Shares of Silicon Valley Bank’s parent company, SVB Financial Group, nosedived by 60% on Thursday evening, wiping out more than $80 billion from its market capitalization.
The company’s stock was down another 45% in pre-market trading on Friday — dragging down the share price of several other publicly traded banking giants.
Greg Becker, the CEO of Silicon Valley Bank, tried to calm tech investors and startups during a Thursday Zoom call.
"My ask is to stay calm because that’s what is important," Becker told listeners on the call. "We have been long-term supporters of you — the last thing we need you to do is panic."
Shares of Signature Bank dropped by some 4% in pre-market trading while First Republic Bank, whose stock fell 17% on Thursday, was down another 3% before the opening bell on Friday.
Shares of JPMorgan Chase, which fell 5% on Thursday, dropped another 1% in pre-market trading on Friday.
On Wednesday, Silicon Valley Bank said it would raise $2.25 billion following a $1.8 billion after-tax loss in various bets on securities.
Goldman Sachs, the Wall Street investment giant, was involved in efforts to save the bank, according to The Wall Street Journal.
Goldman bankers arranged for the company to sell shares at $95 per share on Thursday afternoon, the Journal reported. But the deal fell apart as the stock price kept dropping and more customers withdrew their deposits.
"We knew that would create a lot of noise, which it has," Becker conceded. "But what we wanted to do was reposition … a low-yield asset to a high-yield asset."
SVB, which does business as Silicon Valley Bank, launched a $1.75 billion share sale on Wednesday to shore up its balance sheet.
It said in an investor prospectus it needed the proceeds to plug a $1.8 billion hole caused by the sale of a $21 billion loss-making bond portfolio consisting mostly of US Treasuries.
The portfolio was yielding it an average 1.79% return, far below the current 10-year Treasury yield of around 3.9%.
"The failure of @SVB_Financial could destroy an important long-term driver of the economy as VC-backed companies rely on SVB for loans and holding their operating cash," Ackman tweeted.

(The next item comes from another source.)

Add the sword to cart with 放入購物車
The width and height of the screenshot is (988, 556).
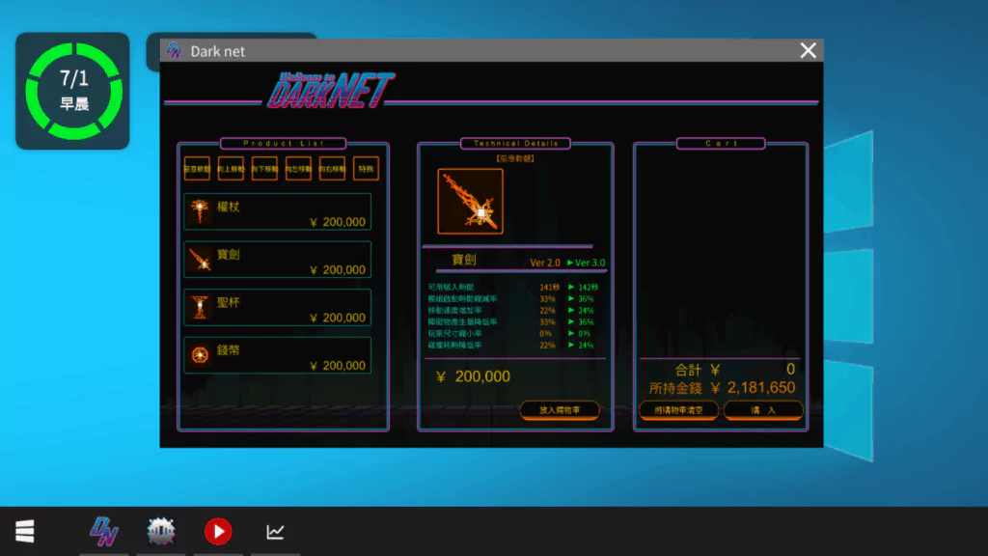pos(560,410)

"If private capital can’t provide a solution, a highly dilutive gov’t preferred bailout should be considered."
Ackman likened the turmoil engulfing Silicon Valley Bank to the 2008 financial crisis, when the Federal Reserve bailed out JPMorgan Chase after the Wall Street giant bought investment bank Bear Stearns, whose market value was eviscerated due to its involvement in the risky subprime mortgage markets.

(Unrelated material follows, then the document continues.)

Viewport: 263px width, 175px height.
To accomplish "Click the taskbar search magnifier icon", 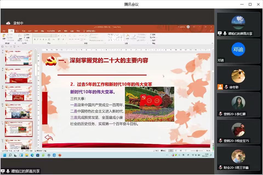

According to Ackman, no other private institution will step in to save Silicon Valley Bank the way JPMorgan rescued Bear Stearns.
"After what the Feds did to @jpmorgan after it bailed out Bear Stearns, I don’t see another bank stepping in to help @SVB_Financial," according to Ackman.
"The gov’t could also guarantee deposits in exchange for a dilutive warrant issuance and other covenants and protections," Ackman tweeted.
"If @SVB_Financial is indeed solvent, this would buy time to enable SVB to restore the franchise and raise new private capital."
Ackman then clarified in a later tweet that any bailout of Silicon Valley Bank "should be designed to protect its depositors, not equity holders or management."
"We should not reward poor risk management or protect shareholders from risks they knowingly assumed," Ackman tweeted.
He added: "The risk of failure and deposit losses here is that the next, least well-capitalized bank faces a run and fails and the dominoes continue to fall."
"That is why gov’t intervention should be considered."